There is a tide in the affairs of men, which taken at the flood, leads on to fortune. Or so goes the phrase. This is the tide that has made Pakistan’s Chief Justice Iftikhar Muhammad Chaudhry the vehicle of the larger dissatisfaction of the people of Pakistan. The ongoing events in Pakistan have shown that the issues go far beyond the person of Justice Iftikhar and his treatment at the hands of the police. They relate to the future of democracy and the rule of law in Pakistan. The fig leaf that had covered General Pervez Musharraf’s military government since the time he seized power from an elected government in October 1999 is in tatters. At the time, the General had taken pains to disguise that fact by describing himself as Chief Executive and allowing a generous measure of democratic rights. But when he felt the need to extend his rule beyond the three years he had promised at the time of seizing power, he did not hesitate to take recourse to a controversial referendum in April 2002 to declare himself President.

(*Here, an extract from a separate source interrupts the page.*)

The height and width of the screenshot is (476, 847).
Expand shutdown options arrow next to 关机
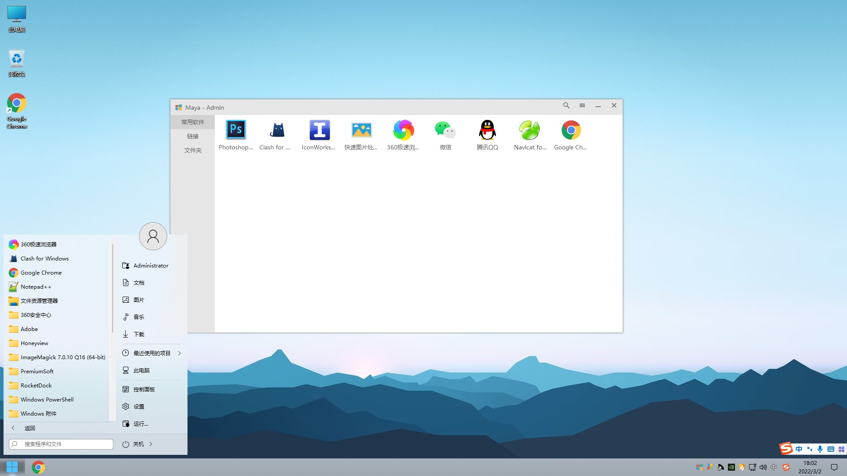tap(151, 444)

There are many who feel that the genesis of the Chief Justice episode lies in Mr Musharraf’s need now to extend his rule further. This is where the Chief Justice could have been a hindrance, and hence the military precision with which he was removed. In the seventh year of his rule, it is clear that Mr Musharraf has not managed to create any significant political constituency. Chaudhry Shujaat Hussain’s Pakistan Muslim League (Q) is strong on paper, but it is difficult to contemplate what its fate would be in the face of free and fair elections. The rump of the party still controlled by Nawaz Sharif and the Pakistan People’s Party of Benazir Bhutto remain hostile to the General. The Muttahida Majlis-e-Amal, a collection of Islamist parties were supportive, but are now unable to buck the anger of their constituents against the General’s close ties with the United States.
Yet, President Musharraf cannot afford to get off the tiger he mounted in October 1999. For this reason he will do — and appears to be doing — everything to retain power. If there is a chance that the outgoing National Assembly will not endorse his re-election, he could well declare Emergency, and rule openly as the military dictator that he has always been.